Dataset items
____

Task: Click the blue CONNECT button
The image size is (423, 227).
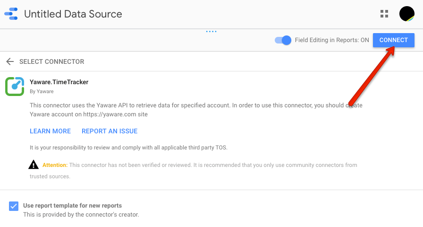Action: pyautogui.click(x=394, y=40)
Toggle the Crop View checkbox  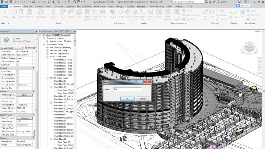click(18, 71)
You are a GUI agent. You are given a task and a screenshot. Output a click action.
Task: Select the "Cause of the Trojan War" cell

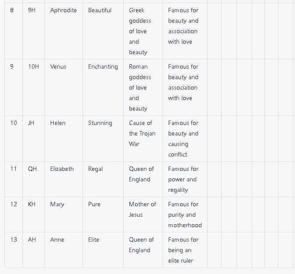(142, 133)
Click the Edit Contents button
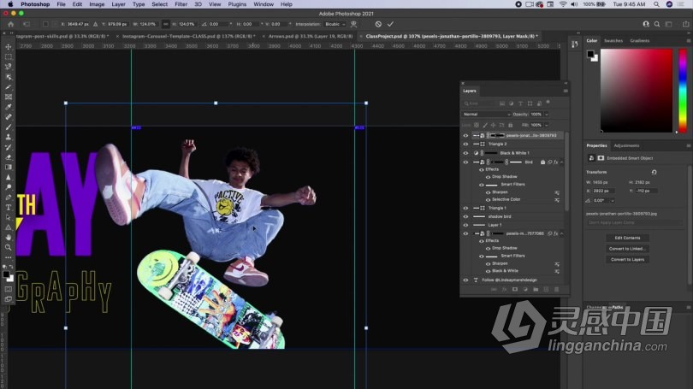The width and height of the screenshot is (693, 389). (627, 238)
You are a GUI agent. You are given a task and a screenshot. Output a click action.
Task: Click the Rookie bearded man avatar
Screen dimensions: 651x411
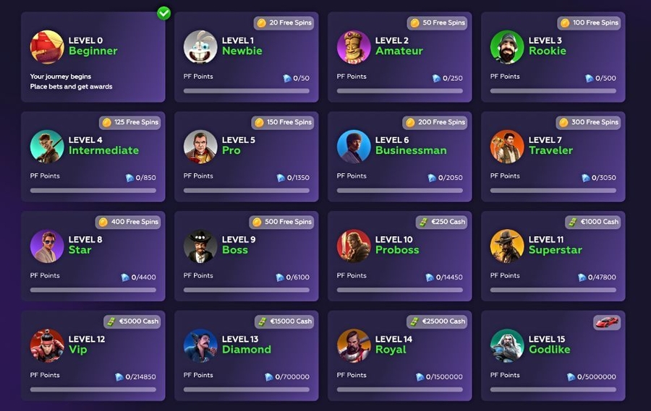coord(507,47)
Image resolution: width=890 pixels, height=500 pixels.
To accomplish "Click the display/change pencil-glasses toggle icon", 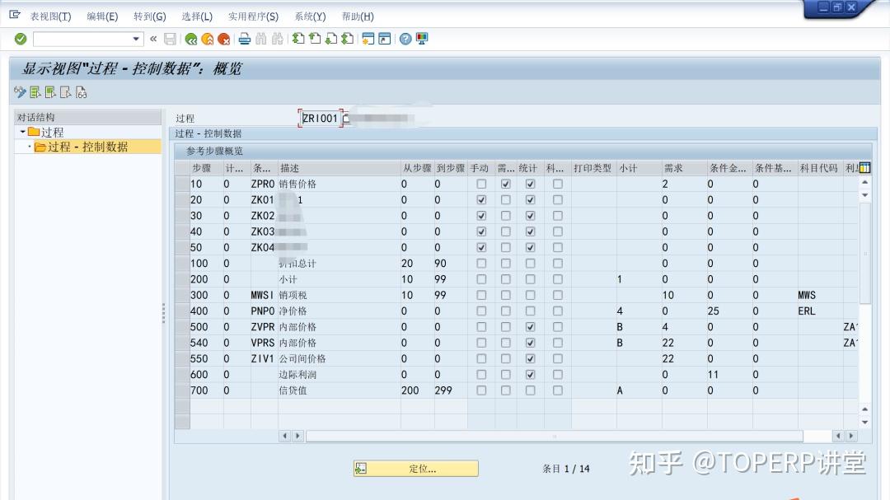I will 18,92.
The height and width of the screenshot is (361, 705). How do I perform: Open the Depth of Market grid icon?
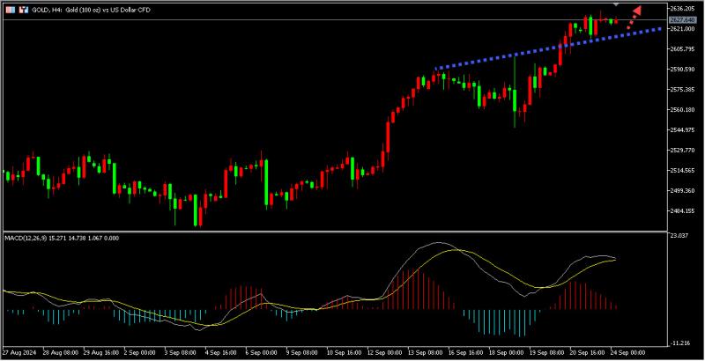10,10
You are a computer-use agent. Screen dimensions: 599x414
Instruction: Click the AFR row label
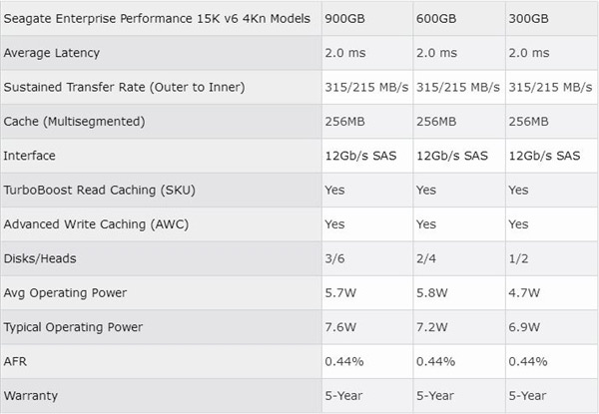point(16,361)
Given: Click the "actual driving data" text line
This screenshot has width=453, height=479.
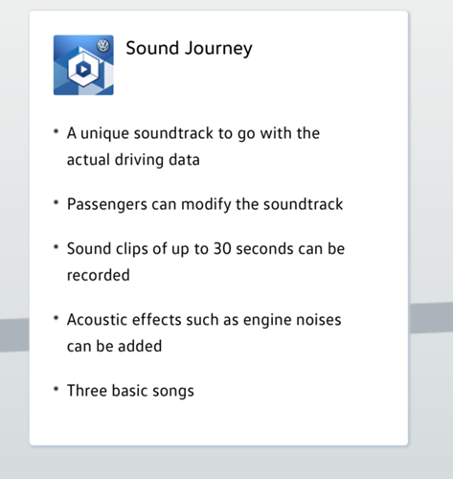Looking at the screenshot, I should point(133,160).
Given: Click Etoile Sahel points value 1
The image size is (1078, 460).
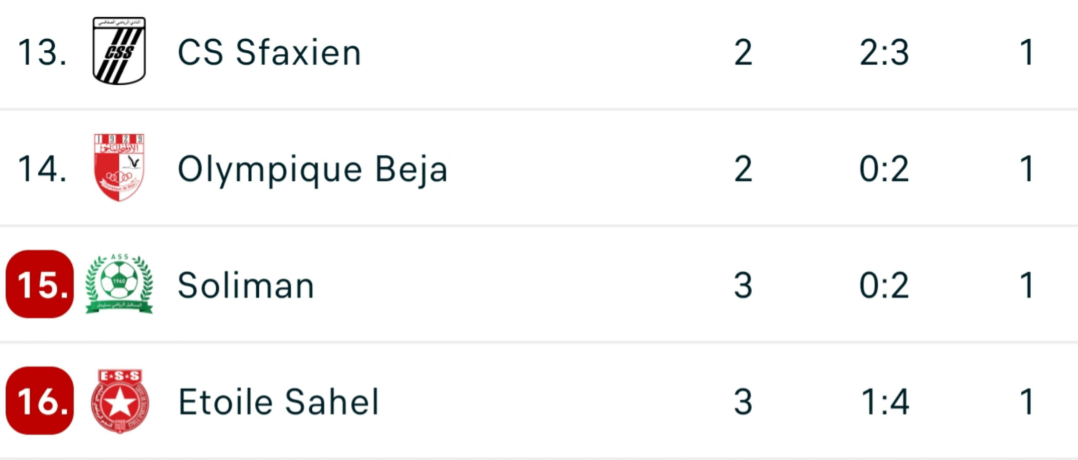Looking at the screenshot, I should 1027,402.

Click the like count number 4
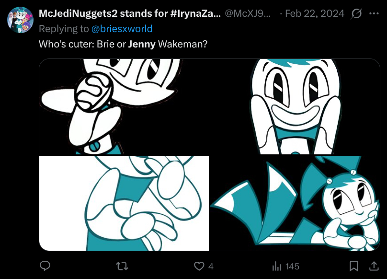[211, 266]
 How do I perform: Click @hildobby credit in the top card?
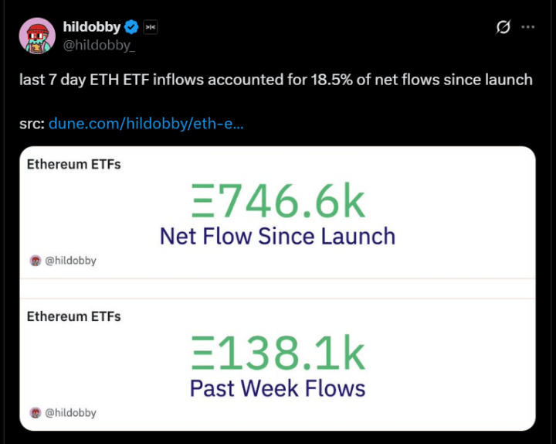click(x=70, y=261)
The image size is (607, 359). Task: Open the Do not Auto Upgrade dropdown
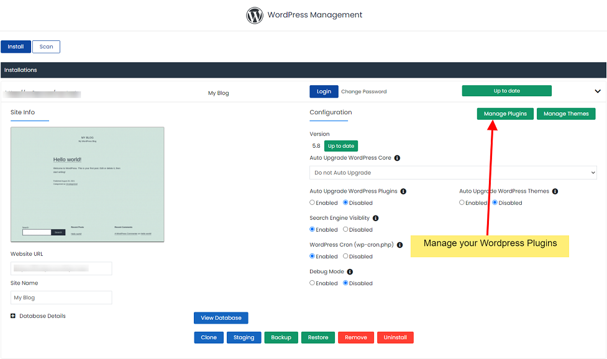452,172
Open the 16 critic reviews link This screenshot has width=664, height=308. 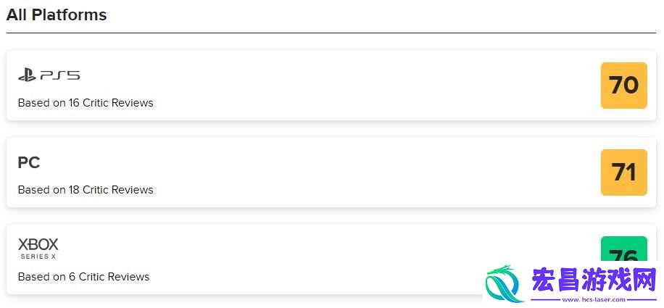[x=86, y=103]
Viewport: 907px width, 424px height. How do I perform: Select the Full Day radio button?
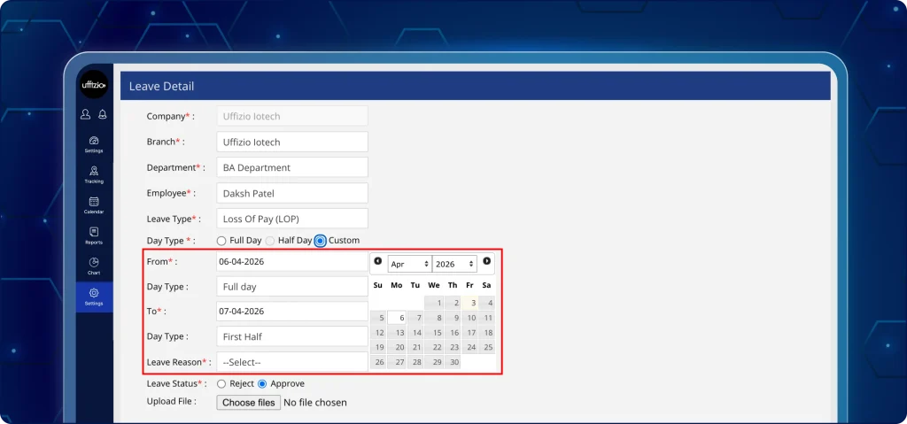tap(221, 241)
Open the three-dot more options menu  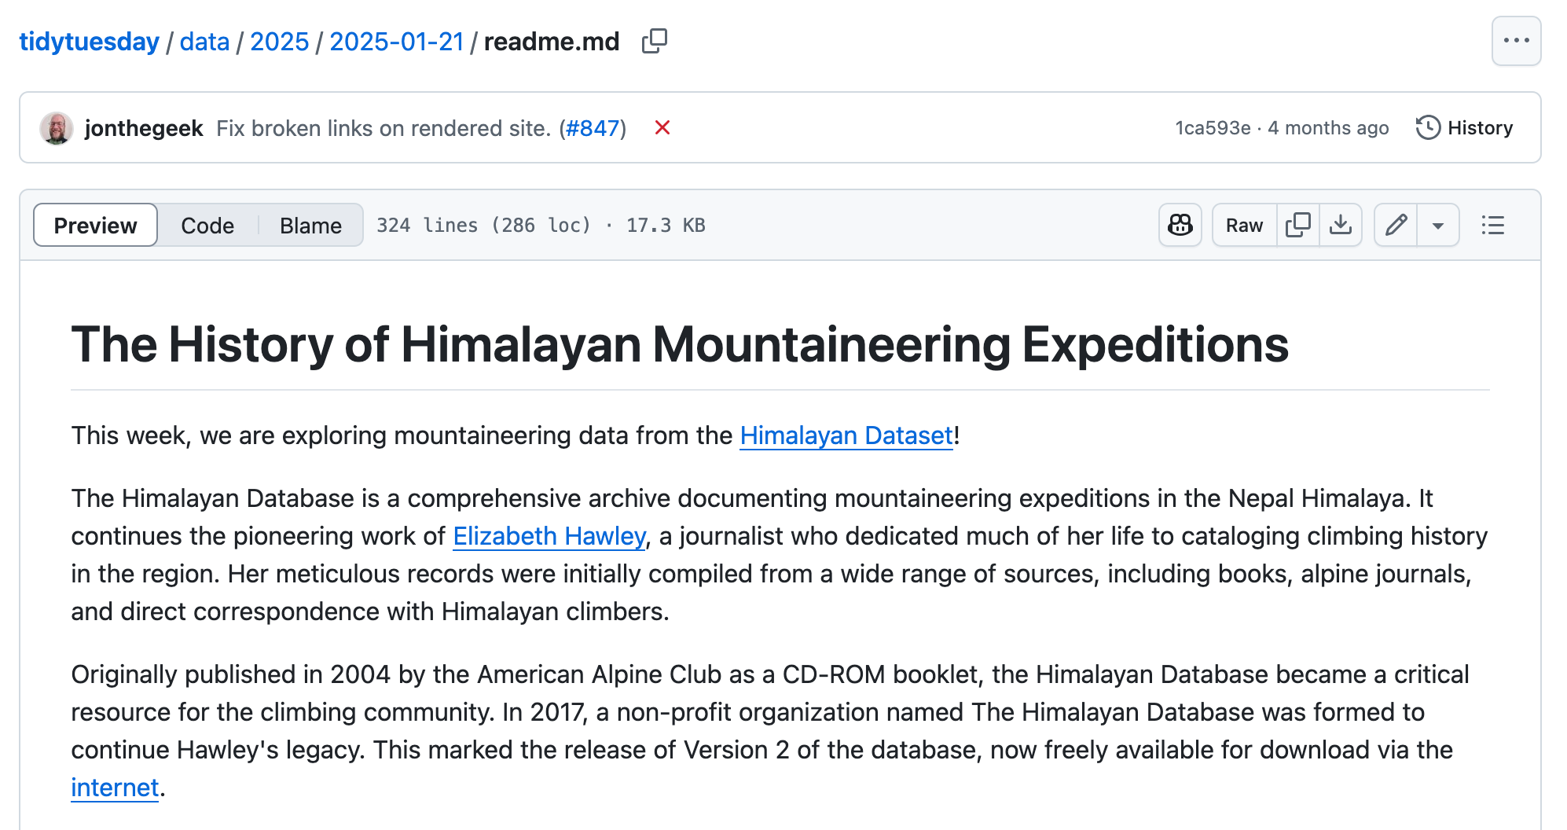(x=1515, y=41)
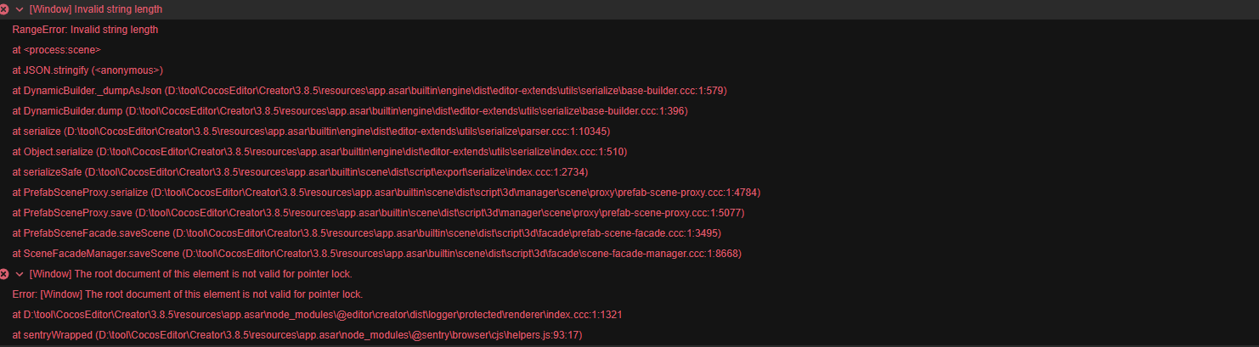Click the 'at <process:scene>' stack line
Screen dimensions: 1259x347
pyautogui.click(x=56, y=50)
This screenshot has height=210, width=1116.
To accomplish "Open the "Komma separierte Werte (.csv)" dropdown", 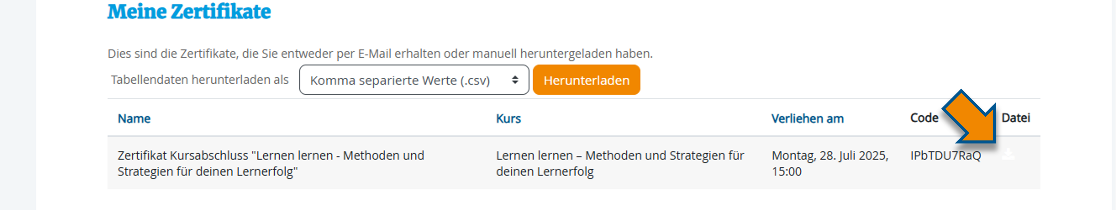I will pos(414,80).
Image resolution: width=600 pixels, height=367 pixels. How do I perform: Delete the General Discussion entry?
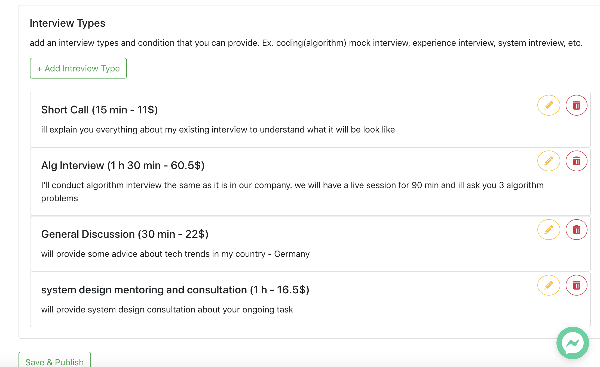pos(576,230)
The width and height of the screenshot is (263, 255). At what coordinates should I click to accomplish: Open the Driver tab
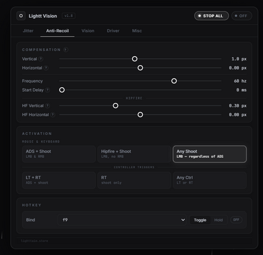point(113,31)
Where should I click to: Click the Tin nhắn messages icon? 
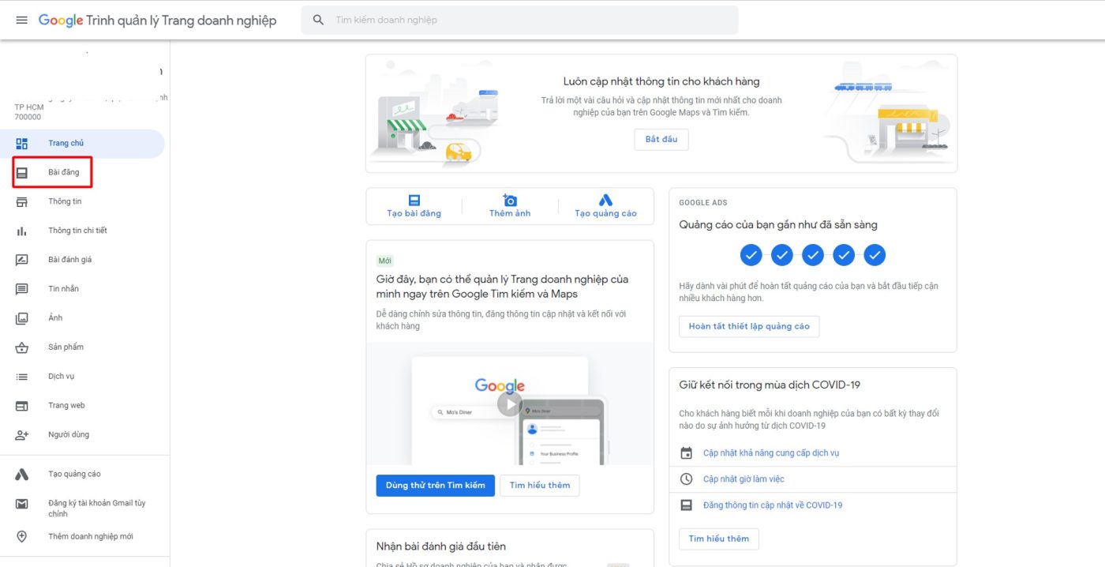click(x=22, y=288)
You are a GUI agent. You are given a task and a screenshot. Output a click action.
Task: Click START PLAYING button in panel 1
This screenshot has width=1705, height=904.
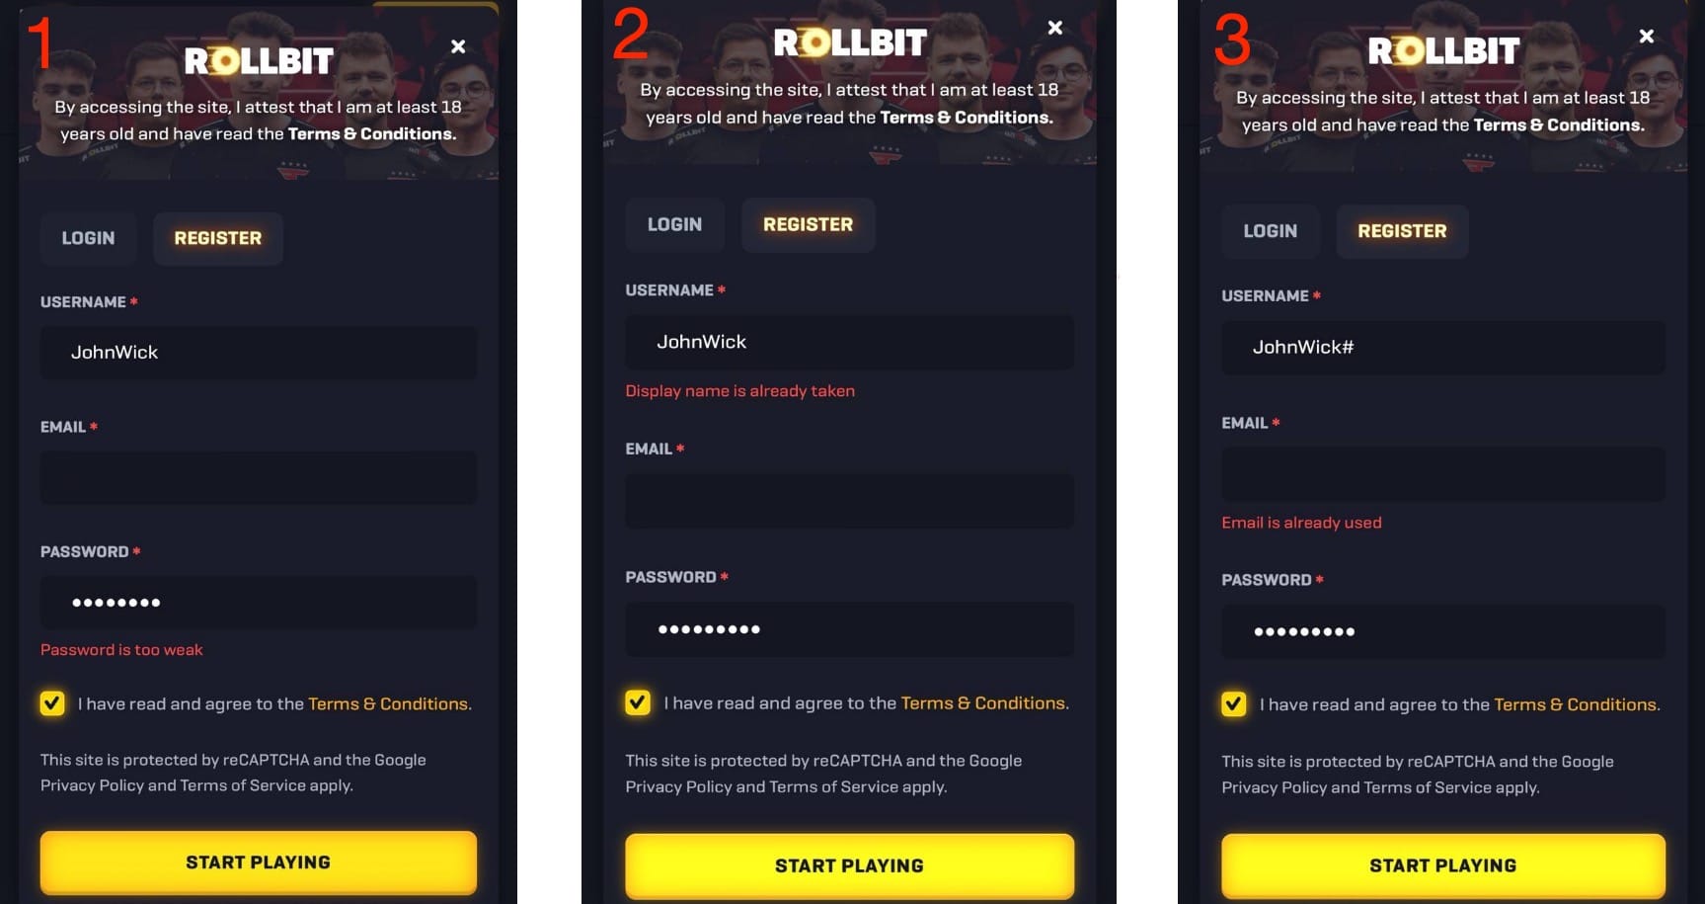click(x=259, y=863)
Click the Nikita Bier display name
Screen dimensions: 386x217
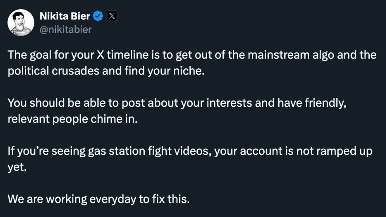click(x=65, y=16)
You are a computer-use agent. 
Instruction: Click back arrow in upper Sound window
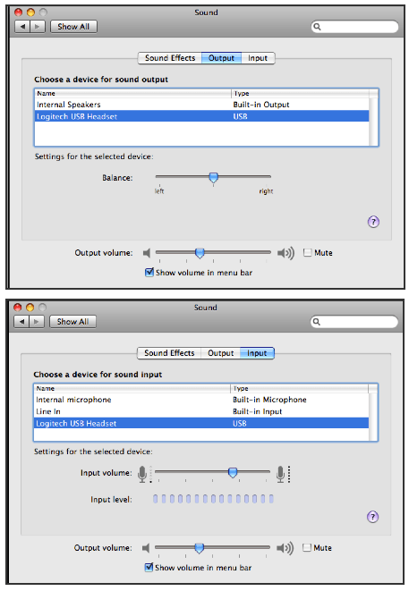point(22,27)
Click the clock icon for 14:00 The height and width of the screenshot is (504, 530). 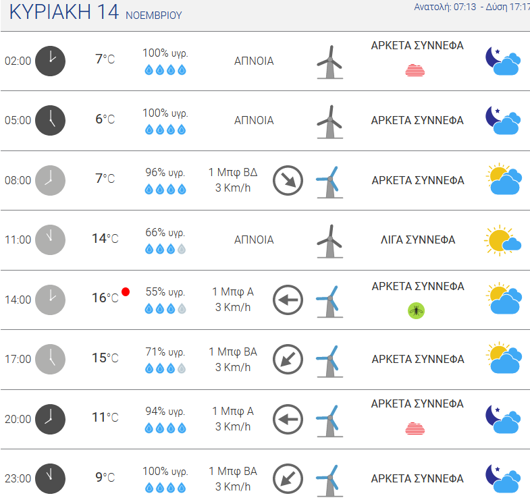click(51, 300)

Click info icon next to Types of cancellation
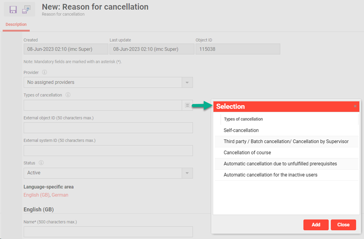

____

Problem requirements:
Give back exactly the lines above from the one with "The width and height of the screenshot is (263, 255)." through the one with "Task: Click START PLAYING button in panel 1", both included. Pictures don't belong in the copy.

Result for this task:
The width and height of the screenshot is (263, 255). At what coordinates should I click to accomplish: Open the Driver tab
point(113,31)
Where should I click to: Click the Tin nhắn messages icon? 
click(x=22, y=288)
You are a GUI agent. You are given a task and a screenshot. Output a click action.
Task: Click START PLAYING button in panel 1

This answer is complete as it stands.